A day earlier, Reuters journalists had witnessed people trying to flee the town of Irpin near Kyiv getting caught in Russian shelling.
On Monday people picked their way over the twisted ruins of a large bridge in Irpin, with river water rushing just beneath them.
"It's like a disaster. The city is almost ruined and the district where I'm living (there are) no houses which were not bombed," a young woman leaving with her children told Reuters.
Russia denies deliberately targeting civilians. It calls the campaign it launched on Feb. 24 a "special military operation" to disarm Ukraine and remove leaders it describes as neo-Nazis. Ukraine and its Western allies call this a transparent pretext for an invasion to conquer a nation of 44 million people.
Oil ban mulled
Western nations have placed heavy sanctions on Moscow to isolate it from global commerce and are now considering banning Russian oil imports. Oil prices spiked to their highest levels since 2008 amid the prospect of less supply from Russia, the world's biggest exporter of oil and gas.
International businesses and sports bodies have suspended ties, and wider economic disruption is likely as Russia and Ukraine are both among the world's main exporters of food and industrial metals.
Prices of nickel, which is used to make stainless steel and batteries for electric vehicles, surged about 60% on Monday and have now nearly doubled since Russia invaded Ukraine on Feb. 24.
The general staff of Ukraine's armed forces said Russian forces were "beginning to accumulate resources for the storming of Kyiv", a city of more than 3 million, after days of slow progress in their main advance south from Belarus.
Ukraine said 2,000 civilians had been evacuated from Irpin, where Reuters journalists on Sunday saw people running for their lives and diving for cover as explosions burst and flames shot up into the sky. Panting with exhaustion and shock, they were helped onto busses by Ukrainian troops.
In Mariupol, deputy mayor Sergei Orlov said there had also been continuous air raids overnight.
Orlov told CNN authorities were ready to evacuate 6,000 people on Saturday but the Russians had bombed 29 big municipal buses that were to transport them. Moscow has accused the Ukrainians of blocking the planned evacuations.
Ukraine said on Monday its forces had retaken control of the town of Chuhuiv in the northeast, site of heavy fighting for days, and of the strategic Mykolayiv airport in the south, which the regional governor said was under tank fire. Neither claim could immediately be verified.
The United Nations called for safe passage to reach people cut off from lifesaving aid across Ukraine. In a humanitarian update, it described one psychiatric hospital 60 km (40 miles) from Kyiv running out of water and medicine with 670 people trapped inside, including bedridden patients with severe needs.

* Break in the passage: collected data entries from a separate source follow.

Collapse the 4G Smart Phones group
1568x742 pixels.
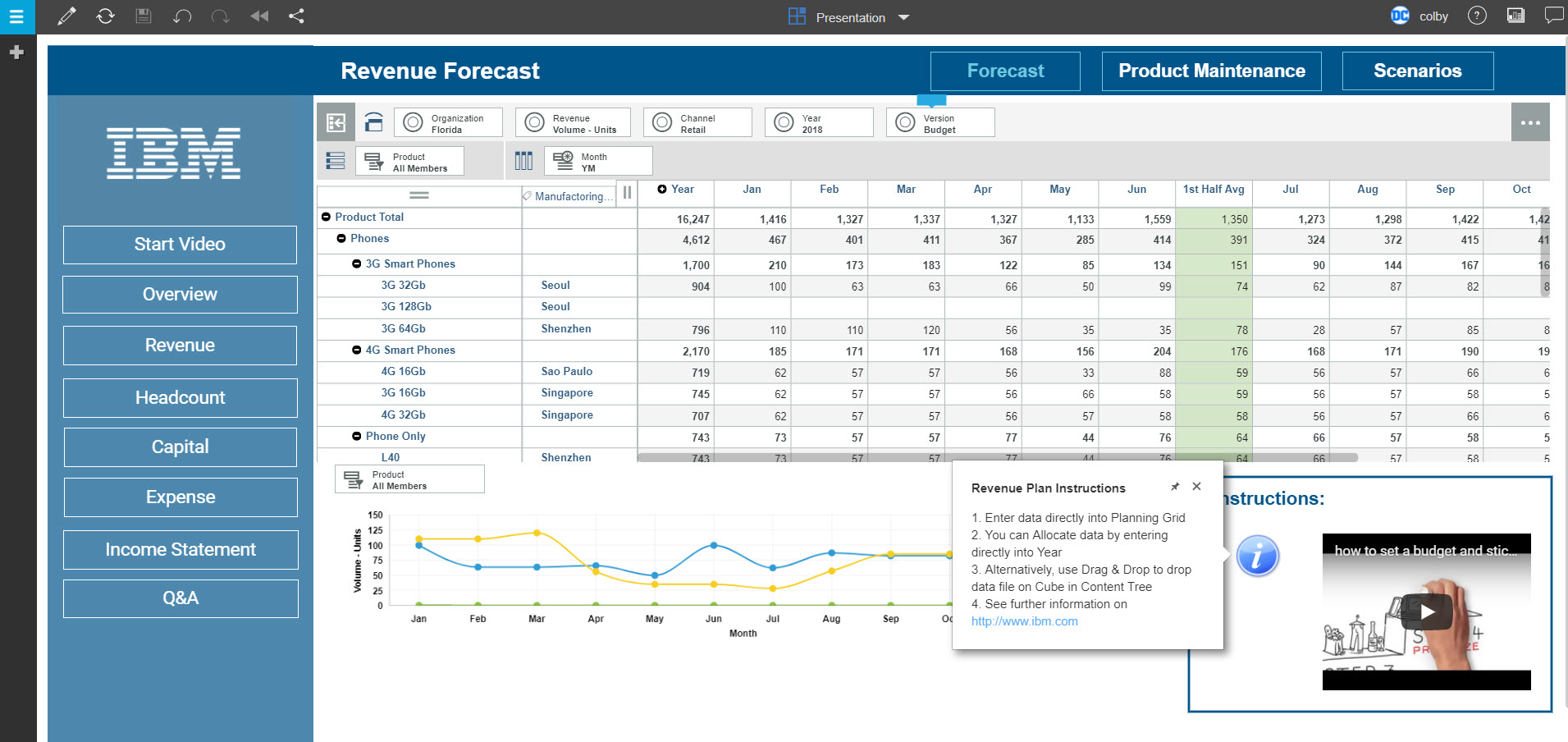point(357,350)
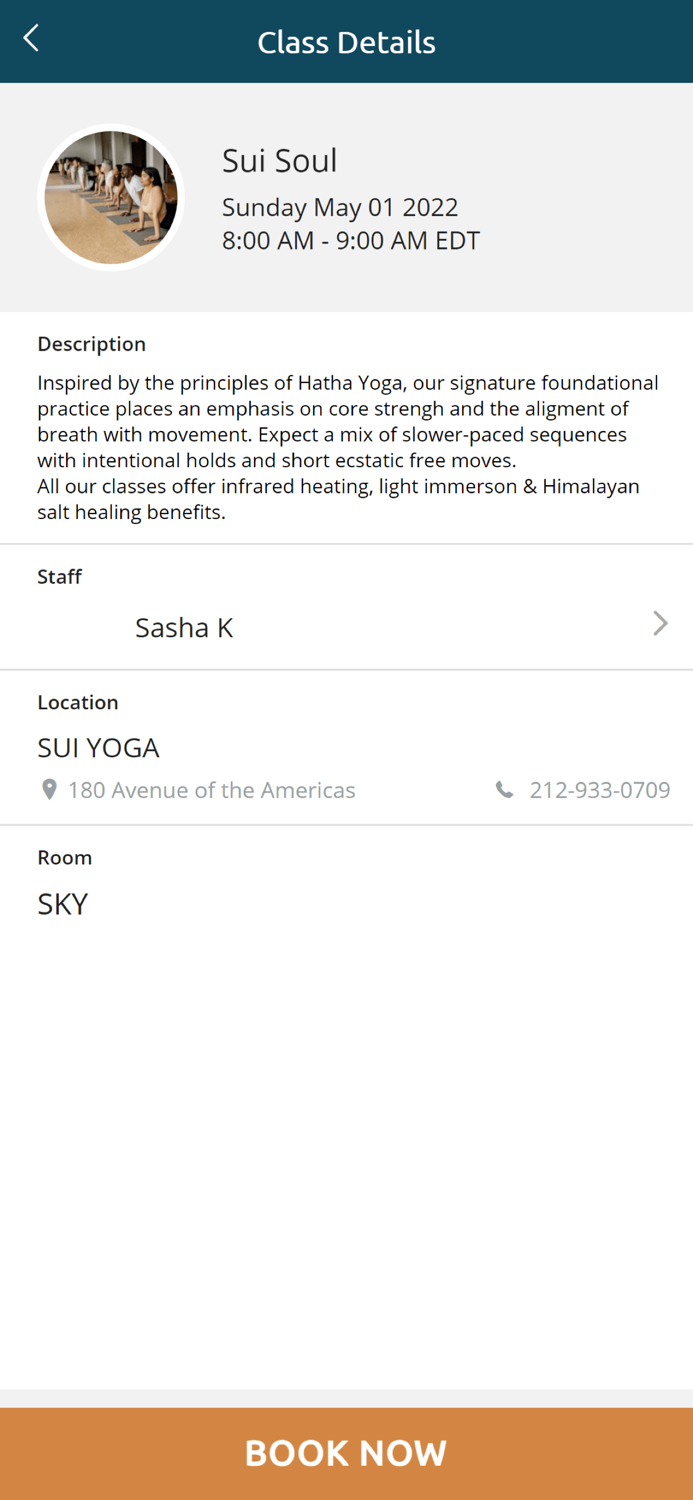Click the location pin icon
The image size is (693, 1500).
(x=49, y=790)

The World Health Organization said at least six people had been confirmed killed in nine attacks on health care facilities since the start of the war.
Pick up pace
Kremlin spokesman Dmitry Peskov told Reuters Moscow would halt operations if Ukraine ceased fighting, amended its constitution to declare neutrality, and recognized Russia's annexation of Crimea and the independence of regions held by Russian-backed separatists.
Ed Arnold, an analyst with Britain's Royal United Services Institute said Russia would need to try to consolidate the gains it has already made and pause to mobilize more forces unless the pace of its assault picked up.
"At the current rate of Russian losses ... we do have indications that this operation would be unsustainable within about three weeks," he said.
While Russia's advance in the north on Kyiv has been stalled for days with an armored column stretching for miles along a highway, it has made more progress in the south, pushing east and west along the Black and Azov Sea coasts.
Moscow has acknowledged nearly 500 deaths among its soldiers, but Western countries say the true number is much higher and Ukraine says it is many thousands.
Death tolls cannot be verified, but footage widely filmed across Ukraine shows burnt-out wreckage of Russian tanks and armor, and parts of Ukrainian cities reduced to rubble by Russian strikes.